Joanna Hammond's son was one of those caught up in it after being prescribed painkillers when he was 16. He became addicted.

"I went home one day early from work and a couple that were in at least in their 50s were in a truck in front of my house selling my son pills," she says.

"So what does that tell you? That doctors are prescribing medications. They overprescribed that to people who don't even need pain pills or nerve pills, and they're selling them to kids on the street."

When police cracked down on the black market that sprang up due to the oversupply, people like Joanna's son then turned to heroin.

"He was told [by the dealer] that heroin would help the pain that as long as he didn't do very much — that he would be OK … and then it ended up taking over him completely," she says.

"Pills are expensive," Mr Veasey agrees.

"A $10 pill, you can get something 10-times as strong as that for $10 of heroin. It's cheaper. It's more readily available. I mean, it's everywhere."

Joanna's is a middle-class family, and she has keen to point out that although many blue collar families are affected by the crisis, they are not alone.

It is an epidemic that goes far beyond stereotypes and as a result figures show heroin deaths tripled nationally over five years.

However, Simon Haeder from West Virginia University says the amount of manual jobs and the lack of services make the state especially vulnerable.

"People get introduced through heavy labour," he says.

"Mine working, logging industry — and then they get hooked on these pills and then it makes it worse."

'We're dead in the water' without Medicaid, says recovery centre

When he came to office, Mr Trump appointed a commission on drug addiction and opioids.

Its preliminary recommendation is to declare a national emergency to trigger federal crisis funding.

One hundred and fourty-two Americans are dying every day, the report says, a "death toll equal to September 11 every three weeks".

"The addiction problem cuts across party lines, it cuts across economic lines," Professor Haeder says.

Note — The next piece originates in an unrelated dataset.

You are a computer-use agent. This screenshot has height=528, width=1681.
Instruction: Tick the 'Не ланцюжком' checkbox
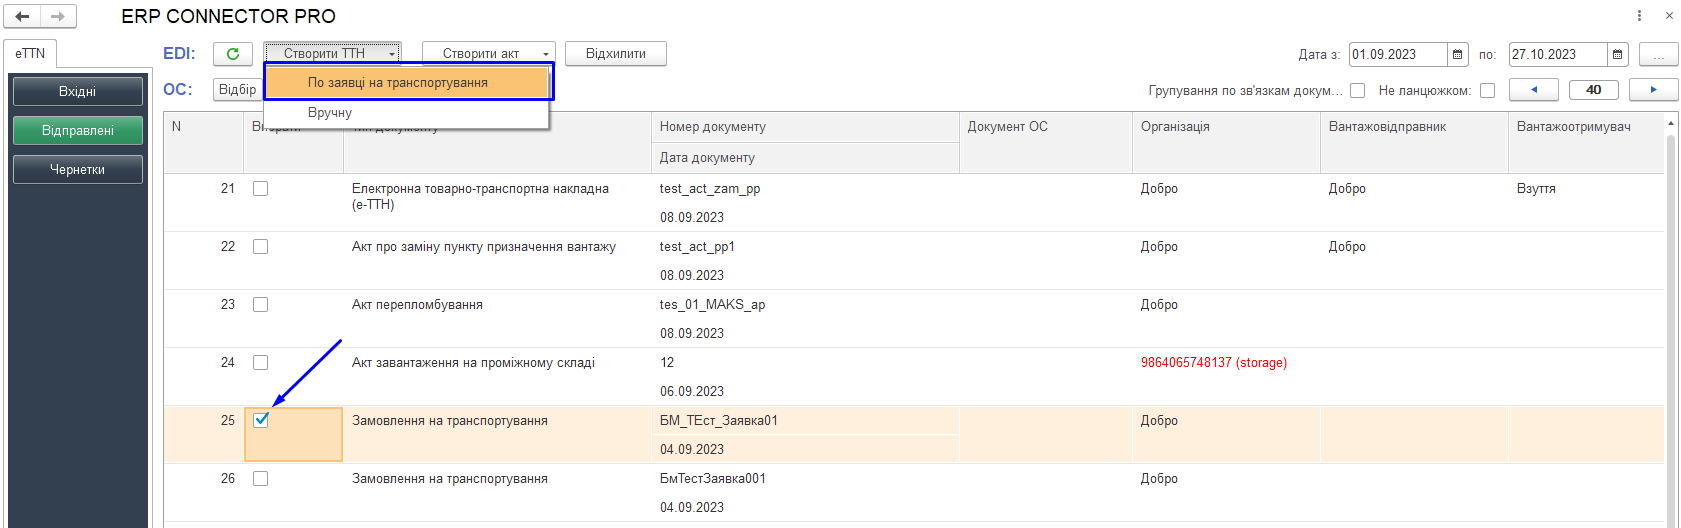(1487, 90)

"Everybody knows someone who's suffering from this or has suffered from this and so I feel there's bipartisan support to do something about it — the problem being of course in the state of West Virginia, which is a very poor state, you need resources from outside of the state so you're really dependent on the Federal Government helping you out."

Kim Miller from the Pestera centre, which relies on federal Medicaid funding and insurance under the Affordable Care Act for its addiction recovery programs, also raises concerns about Republican plans to repeal Obamacare without replacing it.

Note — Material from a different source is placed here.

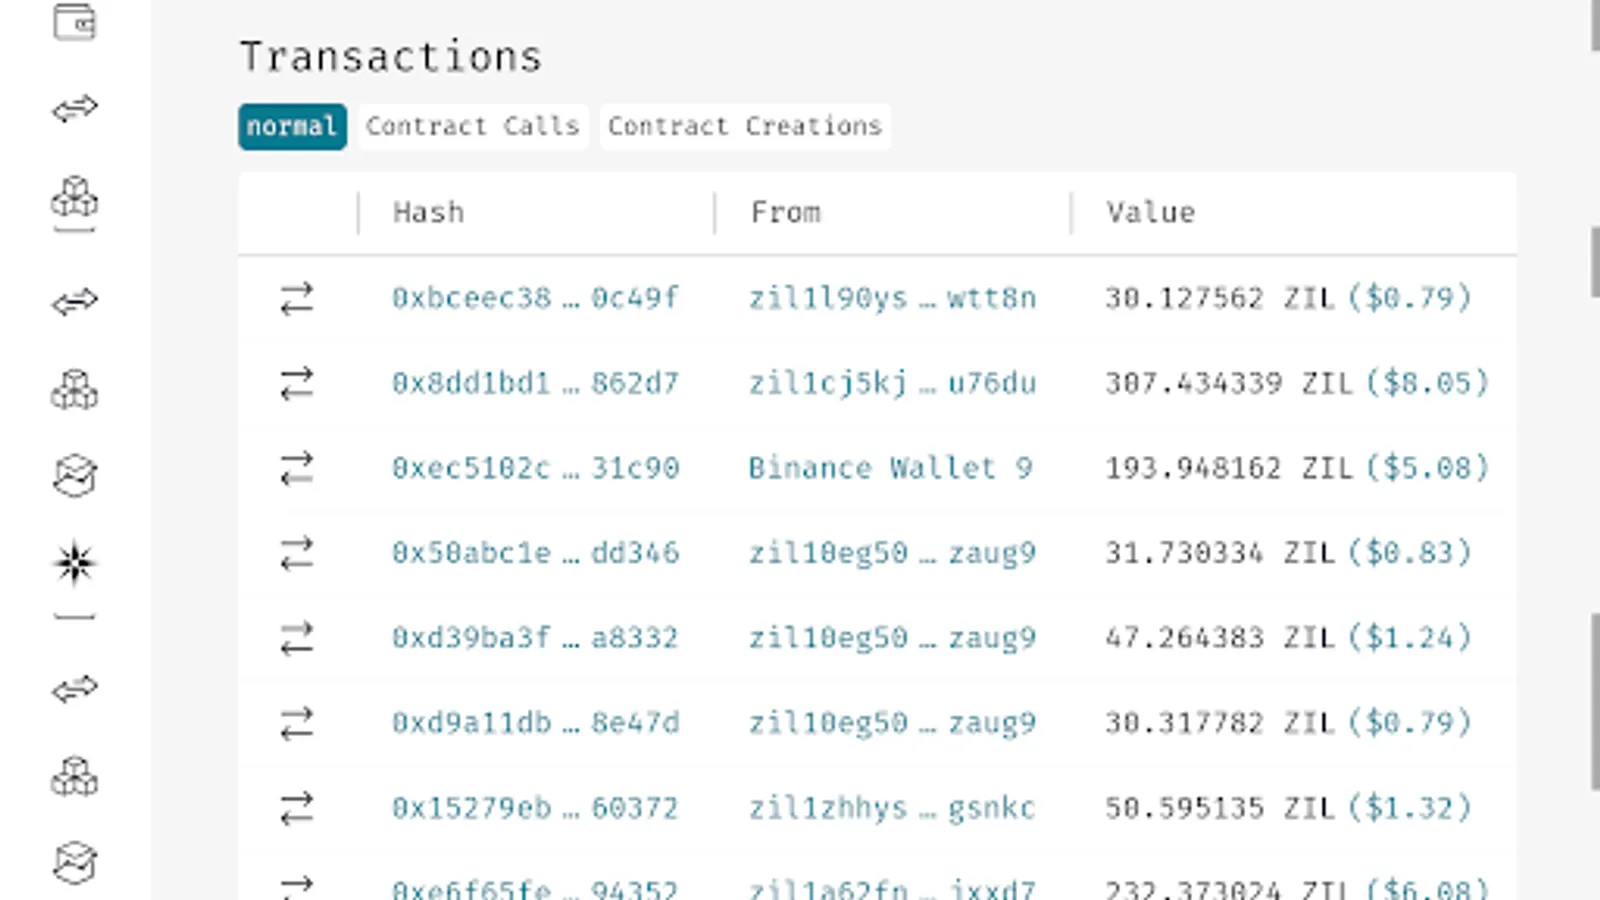Click the star burst icon in sidebar
The image size is (1600, 900).
pos(74,563)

"It's life-threatening, our treatment programs are literally on life support, so we're trying to keep them alive and so far we have been able to and we will continue to work towards that but if Medicaid goes away — we're dead in the water," she says.

That would leave recovering addicts like PJ, who speaks to us at the centre, with no support.

"Have you ever overdosed?" I ask him.

"I did, three weeks ago," he tells me.

"And that was the first time in my entire life and it scared me to reality."

PJ is not the only one who is frightened.

"As a parent I keep thinking is he going to relapse today?" Joanna Hammond says about her son, now 21.

"Am I going to go home and find him dead?"